German cabinet approves renewables reform, but parliamentarians eye changes
Energy minister Peter Altmaier (CDU) said his ministry had proposed a range of changes to the Renewable Energy Act (EEG) to get Germany’s expansion of renewable power sources “back onto an ambitious path by 2030”. His draft bill was approved by government in a cabinet meeting but the vote in parliament is still outstanding, making changes to the bill likely.
The bill plans to increase capacity additions of onshore wind, solar PV, and biomass in line with the 2030 target of a 65 percent share of renewables in power consumption, the minister said. For the first time, the Renewable Energy Act also includes the target of making Germany’s power sector greenhouse-gas neutral before 2050.
Despite a range of changes to make renewable installations more acceptable to local communities, and to fix the imbalance of high renewable production in the North versus high power needs in Germany’s industrial South, the Green Party in parliament criticised that the proposed amendments were purely cosmetic. “Although the draft removes some stumbling blocks, this will not lead to a dynamic expansion of renewables. In terms of climate policy, it would be important to expand renewable energies three to four times more than what the economy minister suggests,” Oliver Krischer, deputy faction leader, and Julia Verlinden, spokeswoman for energy policy, said in a joint statement.
The ministry suggests increasing the solar PV capacity to 100 GW (~52 GW today), onshore wind to 71 GW (55 GW today), biomass to 8.4 GW, and offshore wind to 20 GW - targets that slightly exceed those from the Climate Action Programme 2030, which was decided late last year. The law sticks to annual deployment targets to make sure that capacity addition is compatible with the 65-percent-renewables target and allows for the adjustment of the power grid to incorporate the growing amount of fluctuating renewables input.
Power consumption estimate for 2030 too low - critics
The German Energy Agency (dena) commented that assuming a power consumption of 580 terawatt-hours (TWh) for 2030 was very likely too low, bearing in mind an increase in power consumption by industry, electric mobility, heat pumps, and hydrogen technology. “As a consequence, reaching a 65 percent target will require considerable more power from renewable energies, despite further success in energy efficiency,” dena said in a statement.
Replying to this recurring criticism, Altmaier said that while his ministry expected power consumption to grow in some areas such as e-mobility, general efficiency gains would reduce consumption elsewhere. “We will receive new data on this every year. Should we have a lower power consumption than expected, we will not revise our renewable targets downwards; should we have a higher consumption, we will of course revise them upwards,” Altmaier said.
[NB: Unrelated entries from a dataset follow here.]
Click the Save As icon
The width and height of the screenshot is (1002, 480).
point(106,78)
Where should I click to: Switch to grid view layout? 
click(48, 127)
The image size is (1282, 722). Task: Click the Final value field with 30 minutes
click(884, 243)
Member of parliament Nina Scheer from the Social Democrats (who are in a coalition with minister Altmaier’s CDU), said today’s cabinet decision was to be followed by the necessary changes to be made by the Bundestag. She criticised that the draft bill was obliging more solar PV capacities to participate in auctions, although those had proven to have a negative impact on expansion targets. Solar PV industry association BSW also that making rooftop installations with a capacity of more than 500 kilowatt-peak (kWp) participate in tenders was going to lead to a considerable reduction in solar PV capacity added.
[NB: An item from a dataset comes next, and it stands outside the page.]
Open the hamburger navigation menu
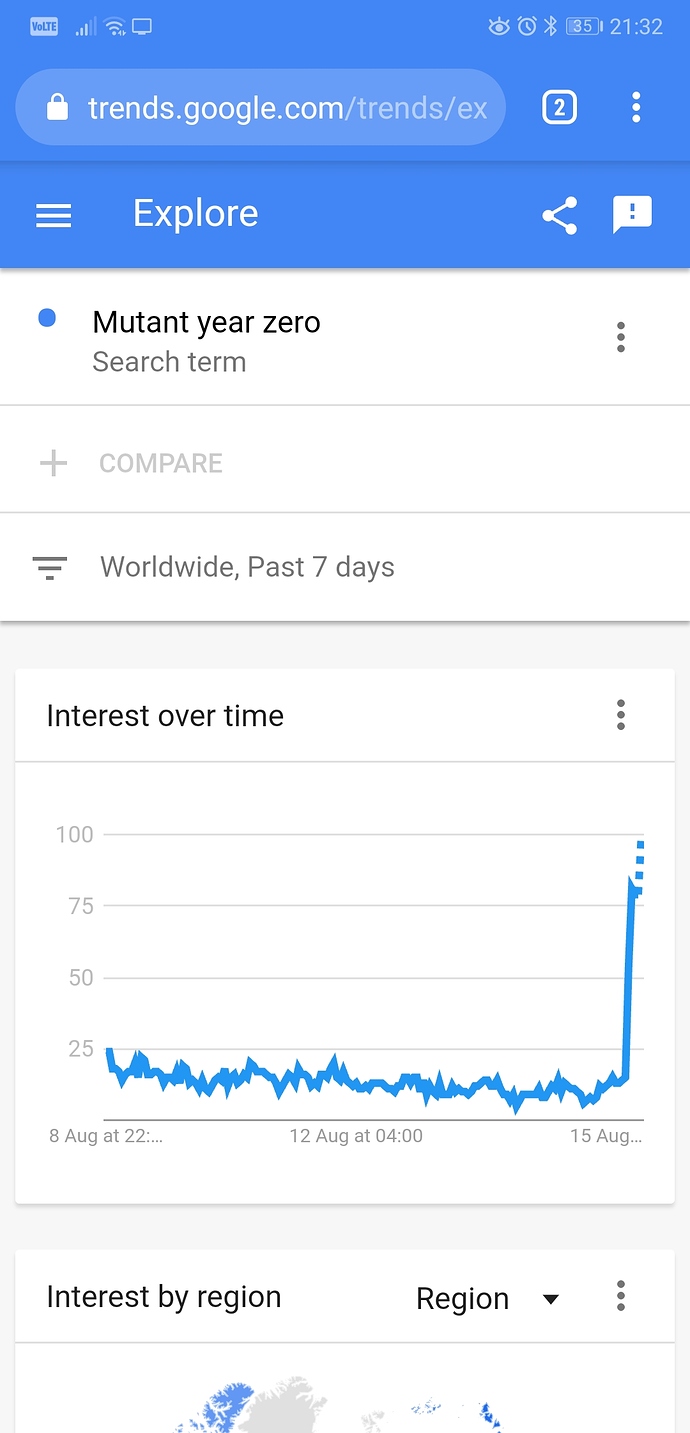 tap(54, 215)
Interim solutions for old solar PV installations
According to the bill, old solar PV plants which do not receive EEG-funding anymore are given the opportunity to continue marketing their electricity via the grid operator, and get the market value minus marketing costs for their electricity. The energy ministry said this resolved the issue of large amounts of solar capacity being shut down in the 2020s. But the BSW warned the plan would not achieve this objective, because own consumption and storage of solar power from house roofs was made too expensive. The lobby group also said forcing even the smallest solar panels (as of 1 kWp) to install smart metering systems to make their output more transparent and predictable was inadequate and would push up costs further.
The bill does not solve the same issue for old wind turbines that will reach the end of their 20 year feed-in-tariffs in the 2020s yet, Altmaier admitted. He added the mechanisms to ensure they continue to be operated even if they are not well equipped to enter the open power market would have to be drafted and decided upon this autumn, he said. The same applies to rules for hydrogen production facilities (electrolysers) which could be exempt from having to pay the renewables surcharge. To alleviate the problems caused by low electricity market prices during the COVID-19 pandemic, the bill does include an interim solution for payments to onshore wind turbines until the end of 2021.
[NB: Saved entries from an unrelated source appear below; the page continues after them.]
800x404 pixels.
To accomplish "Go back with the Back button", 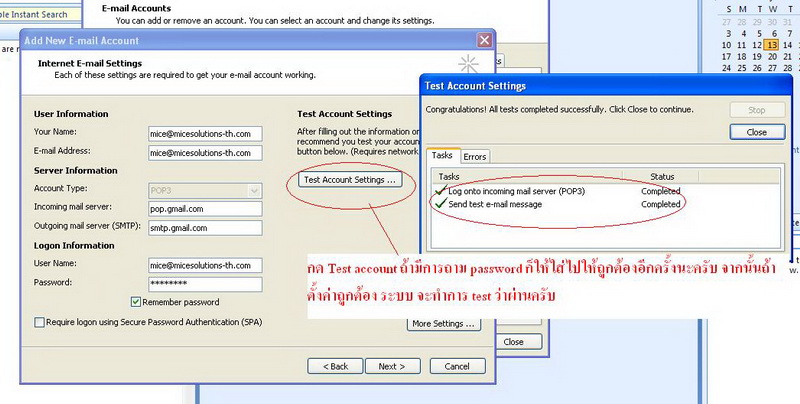I will pos(335,366).
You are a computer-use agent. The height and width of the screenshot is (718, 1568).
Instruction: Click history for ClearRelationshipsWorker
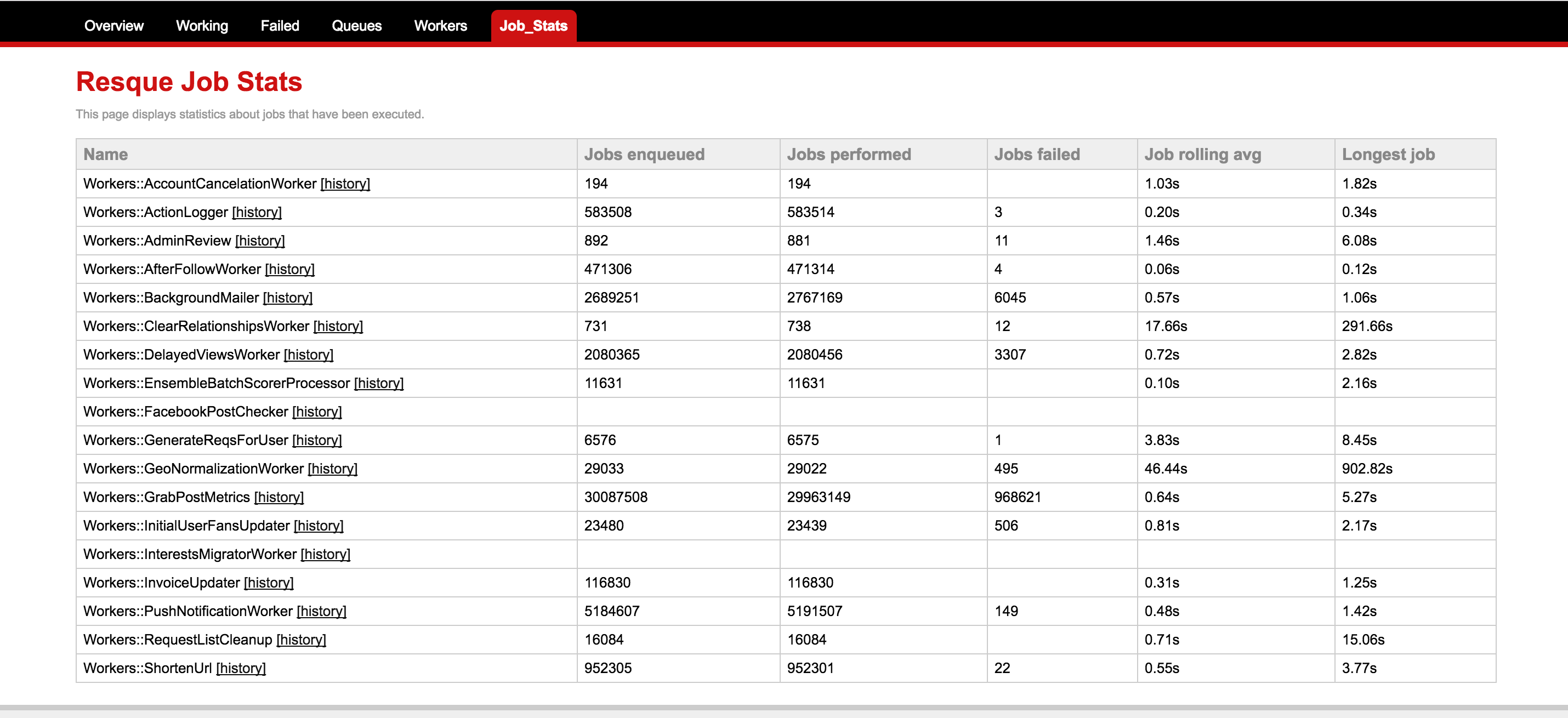click(339, 326)
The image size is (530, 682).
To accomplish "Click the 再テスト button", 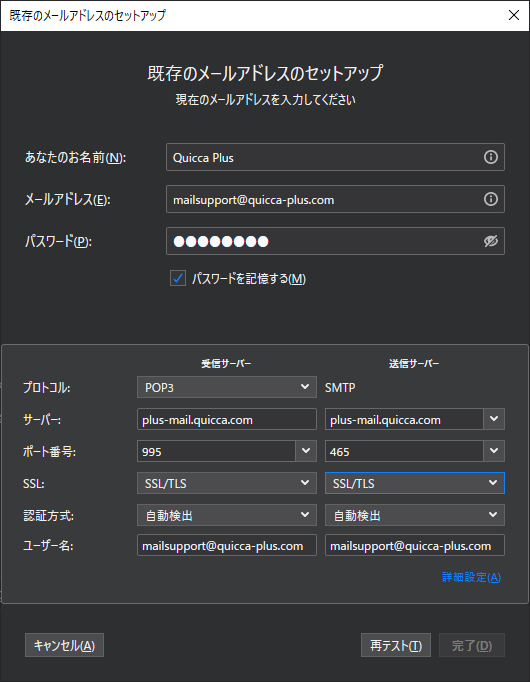I will [396, 645].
Germany’s renewables legislation, which came into effect 20 years ago, is responsible for the significant growth in onshore wind, solar PV, and biogas by guaranteeing generous feed-in tariffs. Together with offshore wind and hydro power, these renewables sources now cover half of the country’s electricity consumption. Subject to various changes in the past, the EEG’s next overhaul - to be effective as of January 2021 - is staying true to its basic principles of making renewable power producers more market-ready by sticking to renewable tenders while incorporating new developments such as the 2020 national hydrogen strategy and electricity prices for e-car charging. By 2027, the government wants to propose how, and by when, renewables funding via the EEG could be stopped entirely – provided a market-driven renewables expansion is to be expected.